Takes measures to trade ethically and offers fair trade coffee Weakness High prices Opportunities Appeal to an increasingly wide audience implies continued growth and development of their retail stores Threats Fast growing competition who may offer cheaper products. Maintaining intimacy and communication with their customers and a sense of atmosphere and culture despite continued growth. Costa Coffee Strengths Italian influenced culture founded on Italian expert knowledge of roasting coffee beans to make quality handmade drinks. Well established in the market and strong customer loyalty as Costa re-identified themselves as a brand with design group 'Mother " Weaknesses Costa coffee has had trouble establishing itself as a distinctive brand. Although Italian in origin, research showed many of its customers perceived it as South American in 2000, and it is making efforts to re- assert its Italian heritage Opportunities Expanding rapidly with 50 new outlets opening every year in the UK Costa Nero Strengths Variety of products available - serves pasta, hot and soups in addition to hot drinks gives appeal to lunchersOpportunities Expansion; Caffe Nero is opening stores in shopping outlets and bookstores 6 Barriers to Entry Competition is a major barrier to entry, with the big players enjoying most of the market share; Starbucks (31%), Costa Coffee (20%), and Caffe Nero (9%). Recently Coffee Republic was forced to sell their sites to Caffe Nero due to falling sales and have moved to a more lunch orientated rather than coffee based approach.

However it is argued that the coffee market is in full expansion to meet the market demand for high quality and differentiated gourmet products, and therefore there is room for competitors. Competition is fierce; analyst Mintel notes the renewed challenge from in-store restaurants and cafe's such as Marks & Spencer's cafe Revive, and even from pubs such as Wether spoons. 7 Price Sensitivity Prices of coffee are relatively inelastic, with consumers becoming more aware of the quality of their coffee, where it is derived from, and the atmosphere in the branded coffee shops. As a result UK consumers will regard a high priced quality branded product as good value; more than two-thirds (70%) of UK coffee drinkers will pay more for a good cup of coffee.

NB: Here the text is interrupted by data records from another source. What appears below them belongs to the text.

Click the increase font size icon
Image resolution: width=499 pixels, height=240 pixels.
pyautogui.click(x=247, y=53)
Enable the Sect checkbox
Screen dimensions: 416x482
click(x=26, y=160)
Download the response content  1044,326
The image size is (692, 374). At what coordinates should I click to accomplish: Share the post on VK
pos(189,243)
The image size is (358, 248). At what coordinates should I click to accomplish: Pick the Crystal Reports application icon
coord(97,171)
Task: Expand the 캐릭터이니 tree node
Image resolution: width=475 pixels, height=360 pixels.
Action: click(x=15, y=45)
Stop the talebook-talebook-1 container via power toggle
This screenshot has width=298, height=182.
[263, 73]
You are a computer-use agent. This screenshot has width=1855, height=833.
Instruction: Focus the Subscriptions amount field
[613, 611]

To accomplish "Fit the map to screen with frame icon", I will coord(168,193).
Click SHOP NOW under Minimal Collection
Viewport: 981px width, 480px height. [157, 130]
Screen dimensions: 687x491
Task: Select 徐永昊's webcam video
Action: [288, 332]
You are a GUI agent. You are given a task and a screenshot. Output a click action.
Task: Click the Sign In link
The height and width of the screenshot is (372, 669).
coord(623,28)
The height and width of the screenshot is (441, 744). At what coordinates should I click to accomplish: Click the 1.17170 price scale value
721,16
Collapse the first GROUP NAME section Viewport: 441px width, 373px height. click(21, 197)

This was evident when Coffee Nation increased sales by moving from a cheap instant coffee to an express coffee with improved packaging. 8 Customer Profile Research from Allegra and Nestle show that: - People in the UK drink more than 2,652 tonnes of coffee out of home each year. - On average, people consume between one and two drinks away from home each day. - Most regular users of coffee shops visit at lunch time and tend to prefer light meals. - 81% of Allegra's research sample visit coffee shops at least once a week, with 19.4% of those visiting on a daily basis. - Take away coffee consumption is increasing; almost 40% more consumers are buying take away coffee in 2004 than they did in 2003- Among UK out-of-home coffee drinkers, 45% are keen to try new types of coffee.

9 Supply Raw materials such as coffee beans are readily available, the price of coffee beans is low and steadily falling, and coffee producer power is weak. Economic power concentrated into the hands of a small number of translational firms at the buying end of the value chain. Oversupply of coffee has lead to an increase in new market entrants, due to the many opportunities in high volume distribution channels. 10 Conclusion The coffee industry is evolving as a brand dominated market in which players are becoming more than just a 'coffee shop', differentiating their products on lines of high quality, variety of products available, with a new focus on marketing and the consumers 'experience' of coffee. In order to make the most of the opportunities in the coffee industry firms must adapt to changing consumer desires or else they will be forced out by the major players.